Doch kein Regen prasselte auf sie nieder, kein Blitz folgte, und als Gunhild den Kopf hob, konnte sie den Himmel über der Lichtung sehen. Er war blau. Kaum ein Wölkchen trübte die Sicht.

»Was ... was war das?«, fragte Siggi zögernd.

»Vielleicht hat ein Flugzeug die Schallmauer durchbrochen ...«, versuchte Hagen eine Erklärung.

»Vielleicht ...«, entgegnete Gunhild zögernd. »Aber das müsste so nahe dran gewesen sein, dass wir es noch hören müssten.«

Die drei Kinder kauerten immer noch im Schatten des Brunnen und wagten es nicht, sich zu bewegen.

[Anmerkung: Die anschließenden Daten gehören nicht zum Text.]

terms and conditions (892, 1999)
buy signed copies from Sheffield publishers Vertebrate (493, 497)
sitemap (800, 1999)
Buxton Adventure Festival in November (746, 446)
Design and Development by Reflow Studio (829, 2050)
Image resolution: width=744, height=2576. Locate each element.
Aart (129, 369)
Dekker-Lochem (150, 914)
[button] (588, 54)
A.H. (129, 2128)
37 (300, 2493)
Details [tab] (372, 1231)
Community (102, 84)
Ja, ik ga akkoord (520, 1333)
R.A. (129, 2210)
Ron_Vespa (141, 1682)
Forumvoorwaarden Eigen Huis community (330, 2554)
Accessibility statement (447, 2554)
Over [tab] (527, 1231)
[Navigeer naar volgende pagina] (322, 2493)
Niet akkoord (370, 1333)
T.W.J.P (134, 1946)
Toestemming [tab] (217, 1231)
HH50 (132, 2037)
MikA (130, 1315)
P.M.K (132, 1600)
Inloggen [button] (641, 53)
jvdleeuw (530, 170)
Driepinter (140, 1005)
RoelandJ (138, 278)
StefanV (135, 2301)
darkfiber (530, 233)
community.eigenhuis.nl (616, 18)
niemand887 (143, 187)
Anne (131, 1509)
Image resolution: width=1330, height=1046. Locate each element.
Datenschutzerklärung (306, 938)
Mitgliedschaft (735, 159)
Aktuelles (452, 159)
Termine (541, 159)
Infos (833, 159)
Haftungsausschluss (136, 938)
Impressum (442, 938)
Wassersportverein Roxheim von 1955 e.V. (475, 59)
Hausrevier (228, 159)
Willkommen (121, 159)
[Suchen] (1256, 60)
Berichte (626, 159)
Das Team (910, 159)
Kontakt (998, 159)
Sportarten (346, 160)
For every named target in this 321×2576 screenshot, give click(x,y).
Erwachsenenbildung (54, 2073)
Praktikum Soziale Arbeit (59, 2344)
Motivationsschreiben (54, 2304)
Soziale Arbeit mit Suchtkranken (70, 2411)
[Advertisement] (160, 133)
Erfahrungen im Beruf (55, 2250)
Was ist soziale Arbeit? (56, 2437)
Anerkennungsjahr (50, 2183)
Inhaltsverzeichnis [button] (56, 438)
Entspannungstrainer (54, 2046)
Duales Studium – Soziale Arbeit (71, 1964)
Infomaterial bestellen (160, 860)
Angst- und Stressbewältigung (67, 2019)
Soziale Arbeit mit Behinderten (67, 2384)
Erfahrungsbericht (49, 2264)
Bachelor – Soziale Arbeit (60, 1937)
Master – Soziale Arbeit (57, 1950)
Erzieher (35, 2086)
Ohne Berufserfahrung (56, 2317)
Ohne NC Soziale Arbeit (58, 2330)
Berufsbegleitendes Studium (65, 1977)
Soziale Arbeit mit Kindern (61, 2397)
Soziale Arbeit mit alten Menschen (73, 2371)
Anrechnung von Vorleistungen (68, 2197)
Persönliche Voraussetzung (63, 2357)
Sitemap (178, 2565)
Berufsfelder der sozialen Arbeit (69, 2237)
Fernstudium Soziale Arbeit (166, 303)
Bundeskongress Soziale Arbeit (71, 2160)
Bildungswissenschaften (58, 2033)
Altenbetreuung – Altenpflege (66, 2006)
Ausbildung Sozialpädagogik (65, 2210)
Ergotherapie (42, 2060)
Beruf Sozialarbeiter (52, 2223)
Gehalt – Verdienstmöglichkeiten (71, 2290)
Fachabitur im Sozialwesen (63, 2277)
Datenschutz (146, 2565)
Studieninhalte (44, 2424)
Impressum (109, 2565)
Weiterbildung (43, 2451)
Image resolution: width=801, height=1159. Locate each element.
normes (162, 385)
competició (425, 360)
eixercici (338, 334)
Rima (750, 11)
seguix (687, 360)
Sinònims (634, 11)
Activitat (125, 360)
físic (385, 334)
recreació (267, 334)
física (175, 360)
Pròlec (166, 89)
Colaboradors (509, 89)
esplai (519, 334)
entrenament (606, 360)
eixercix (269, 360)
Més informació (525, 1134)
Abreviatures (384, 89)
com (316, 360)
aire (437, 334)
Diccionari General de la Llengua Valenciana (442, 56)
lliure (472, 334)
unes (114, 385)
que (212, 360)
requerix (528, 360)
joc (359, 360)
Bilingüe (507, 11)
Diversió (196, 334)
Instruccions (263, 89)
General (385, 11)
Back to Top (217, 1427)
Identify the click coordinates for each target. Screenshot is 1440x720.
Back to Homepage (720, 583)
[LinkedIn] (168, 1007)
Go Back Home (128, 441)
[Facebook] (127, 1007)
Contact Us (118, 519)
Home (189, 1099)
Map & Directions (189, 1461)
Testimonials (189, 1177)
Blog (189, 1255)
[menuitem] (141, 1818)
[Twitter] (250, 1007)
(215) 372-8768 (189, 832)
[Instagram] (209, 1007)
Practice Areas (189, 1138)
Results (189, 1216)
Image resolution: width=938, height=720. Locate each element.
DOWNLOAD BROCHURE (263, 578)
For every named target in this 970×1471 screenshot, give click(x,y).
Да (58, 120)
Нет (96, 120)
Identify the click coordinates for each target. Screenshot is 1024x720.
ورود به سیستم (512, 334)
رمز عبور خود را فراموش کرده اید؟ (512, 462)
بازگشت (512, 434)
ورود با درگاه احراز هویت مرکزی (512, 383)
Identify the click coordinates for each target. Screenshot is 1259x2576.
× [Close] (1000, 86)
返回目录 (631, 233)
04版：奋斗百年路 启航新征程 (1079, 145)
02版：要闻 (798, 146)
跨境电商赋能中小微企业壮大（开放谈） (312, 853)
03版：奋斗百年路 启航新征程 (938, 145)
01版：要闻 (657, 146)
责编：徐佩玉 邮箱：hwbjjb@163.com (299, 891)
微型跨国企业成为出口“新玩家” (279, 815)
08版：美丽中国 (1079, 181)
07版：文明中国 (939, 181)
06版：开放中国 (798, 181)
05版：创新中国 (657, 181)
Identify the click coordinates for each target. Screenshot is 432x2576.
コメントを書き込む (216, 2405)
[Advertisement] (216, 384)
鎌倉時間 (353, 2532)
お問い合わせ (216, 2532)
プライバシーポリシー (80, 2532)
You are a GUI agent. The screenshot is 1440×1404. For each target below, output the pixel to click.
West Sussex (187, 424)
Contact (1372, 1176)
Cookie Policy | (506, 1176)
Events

»Ob es etwas mit unserem Tanz zu tun hat. Ein Geist vielleicht -«, wagte Siggi zu sagen, wurde aber von seiner Schwester unterbrochen.

»Es gibt keine Geister und Gespenster, das solltest du wissen!« Doch Gunhilds Stimme klang alles andere als fest und überzeugt.

»Ich glaube, wir sollten lieber nach Hause gehn«, meinte Siggi. »Da können wir dann auch Vati fragen, was das für ein Donner war. Der weiß das bestimmt! Ansonsten wird er bestimmt sauer sein, wenn wir zu spät kommen.«

»Ich will noch einen letzten Blick in den Brunnen werfen, bevor wir gehen«, ließ Hagen sich vernehmen.

»Aber da war doch nichts«, wollte Siggi ihn von seinem Vorhaben abbringen, aber Hagen löste sich aus der Umarmung der Geschwister und stand auf.

»Ich will nur noch mal hineinsehen.«

Er blinzelte über den Brunnenrand und versuchte mit seinem Blick den Grund zu erreichen. Aber die Sonne war jetzt ein Stück weitergezogen, und Schatten hüllte den unteren Teil des Brunnenschachtes ein. Hagen bückte sich, nahm einen Kiesel auf und ließ ihn hineinfallen.

Er musste nicht lange warten, dann hörte er das Platschen von Wasser.

»Sehr tief ist er nicht«, sagte Hagen in nachdenklichen Ton. »Ich hatte eigentlich erwartet, dass das Wasser weiter unten ist.«

»Hast du jetzt genug gesehen?«, fragte Gunhild. »Es wird Zeit, dass wir aufbrechen.«

»Einen Moment noch«, entgegnete Hagen.

Halb über dem Felssims hängend, spähte er in die Tiefe. Er konnte nun den Wasserspiegel erkennen. Doch knapp oberhalb des Wasserspiegels meinte er, etwas blinken zu sehen. Er rutschte zurück, ging um den Schacht herum und kletterte wieder auf den Brunnenrand.